The crew of the fishing vessel Apollo thought they had won the lottery. On Nov. 12, the New Bedford, Mass.-based 86-footer unintentionally netted an 881-pound bluefin tuna, which can sell for upward of $500 a pound in Japan if it is of premium quality.
Their elation was short-lived, says Carlos Rafael, the boat’s owner, because fisheries agents confiscated the catch at the dock. Rafael, 59, has 15 tuna permits, but he didn’t read the fine print when he applied for them. He can only keep tuna landed by rod and reel.
Tuna was not the Apollo’s quarry, says Rafael, who owns 42 boats, all based in New Bedford. “It just got caught in the net,” he says. “For all the aggravation this has caused me, I wish I’d never seen that [fish].”
The crew was trawling for groundfish — flounder, cod, sea bass, monkfish, haddock, “everything else but tuna” — when it netted the bluefin 70 miles off Gloucester, Mass., probably while setting the nets, Rafael says. The five crewmembers trawled for two hours. Unbeknownst to them, the tuna thrashed about in the net so that when they hauled in the giant fish it was dead. The crew notified Rafael, who reported the catch as required.

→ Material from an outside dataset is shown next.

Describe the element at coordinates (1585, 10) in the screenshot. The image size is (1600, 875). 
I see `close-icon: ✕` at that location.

Bad weather forced the crew to put in at Provincetown, Mass. When they docked, fisheries agents were waiting. It didn’t matter that Rafael had tuna permits. It didn’t matter that they netted the tuna accidentally. Bottom line: It was an illegal catch.

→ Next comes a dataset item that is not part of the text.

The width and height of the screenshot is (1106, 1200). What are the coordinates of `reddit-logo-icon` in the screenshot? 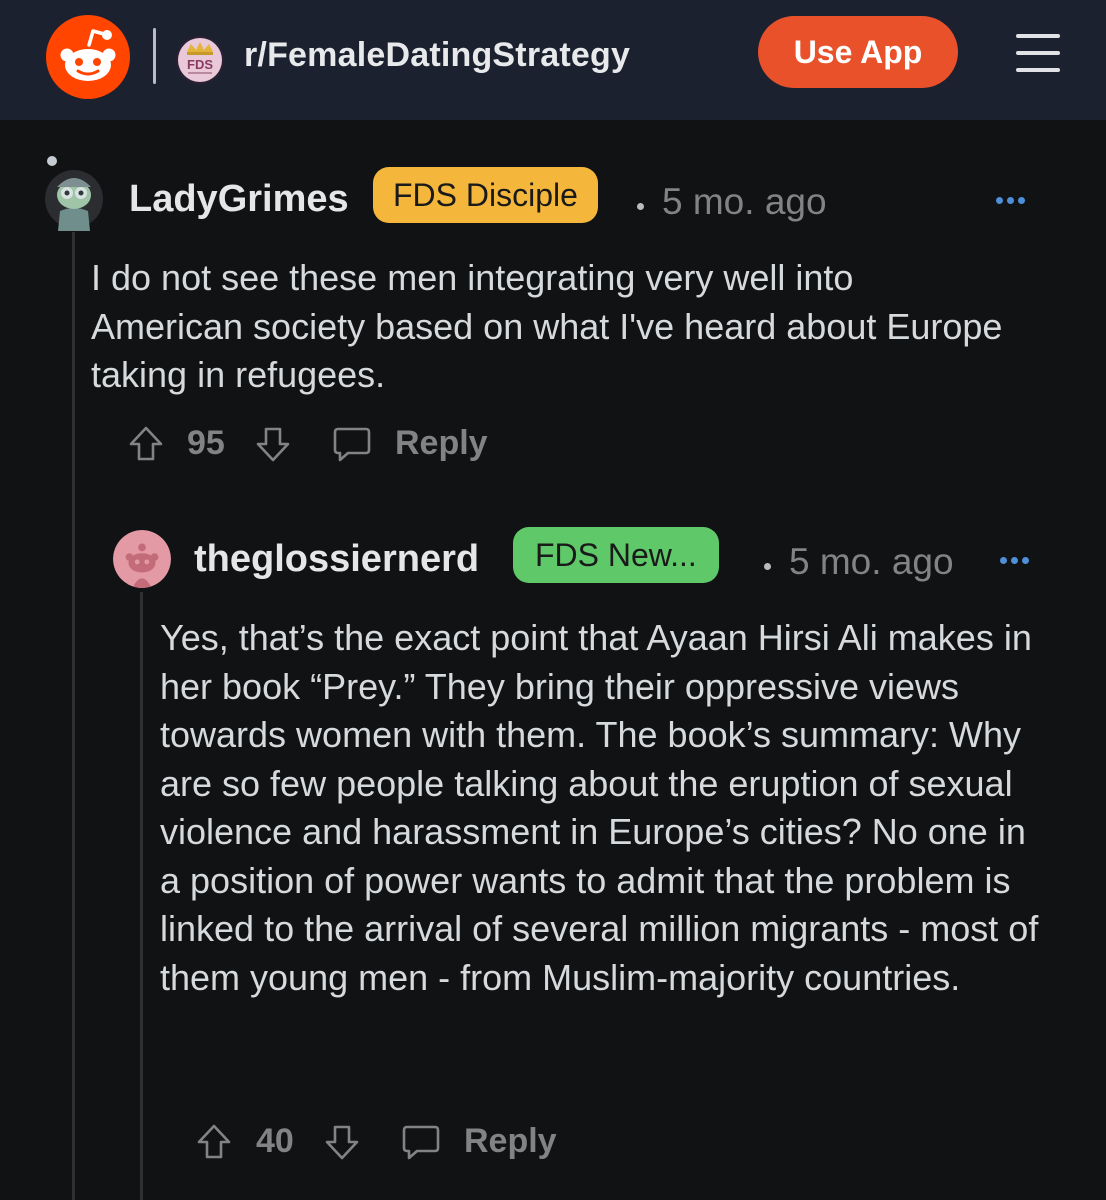 It's located at (88, 57).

The agents confiscated the tuna, then turned it back to Rafael to sell it. He turned it over to a fish broker, who judged the fish prime because of its high fat content. However, the fishermen didn’t land the tuna alive and bleed it immediately, so blood permeated the flesh, seriously compromising the fish’s value. “We’d have lost money if we sent it to Japan,” Rafael says.

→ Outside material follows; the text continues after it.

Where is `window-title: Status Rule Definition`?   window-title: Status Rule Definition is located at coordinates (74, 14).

He says the broker sold the fish for domestic consumption for probably $11 or $12 a pound. The broker took his cut of the selling price — a couple dollars a pound, Rafael says. The National Oceanic and Atmospheric Administration pocketed $7 a pound for the confiscated fish, and Rafael and his crew got nothing except a warning citation for catching a bluefin tuna with a net.
Rafael says catching a bluefin tuna in a trawl net is a once-in-50-years occurrence, but if it should happen again his crewmembers are under orders to throw it back — dead or alive. Rafael has found a silver lining in all of this. After the media coverage of the catch, he says, he signed a four-month contract with The History Channel to film winter fishing on several of his boats for a reality series on Northeast fishermen that starts in April.
“Sometimes you fall in sh** and come out smelling like a rose,” he says.